[论文解读] Computer Algebra Algorithms for Special Functions in Particle Physics

This work deals with special nested objects arising in massive higher order perturbative calculations in renormalizable quantum field theories. On the one hand we work with nested sums such as harmonic sums and their generalizations (S-sums, cyclotomic harmonic sums, cyclotomic S-sums) and on the other hand we treat iterated integrals of the Poincaré and Chen-type, such as harmonic polylogarithms and their generalizations (multiple polylogarithms, cyclotomic harmonic polylogarithms). The iterated integrals are connected to the nested sums via (generalizations of) the Mellin-transformation and we show how this transformation can be computed. We derive algebraic and structural relations between the nested sums as well as relations between the values of the sums at infinity and connected to it the values of the iterated integrals evaluated at special constants.
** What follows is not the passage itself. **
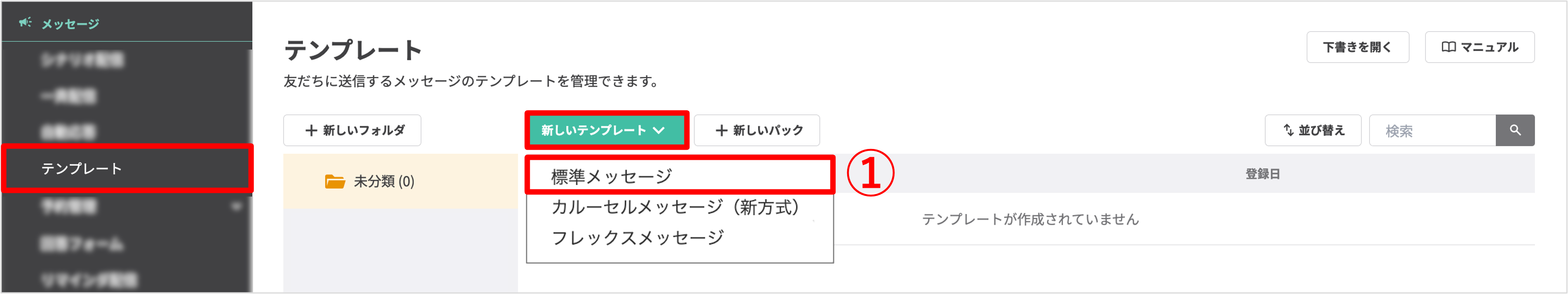Click the sort arrows icon in 並び替え

pyautogui.click(x=1288, y=130)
In addition we state algorithms to compute asymptotic expansions of these nested objects and we state an algorithm which rewrites certain types of nested sums into expressions in terms of cyclotomic S-sums. Moreover we summarize the main functionality of the computer algebra package HarmonicSums in which all these algorithms and transformations are implemented. Furthermore, we present application of and enhancements of the multivariate Almkvist-Zeilberger algorithm to certain types of Feynman integrals and the corresponding computer algebra package MultiIntegrate.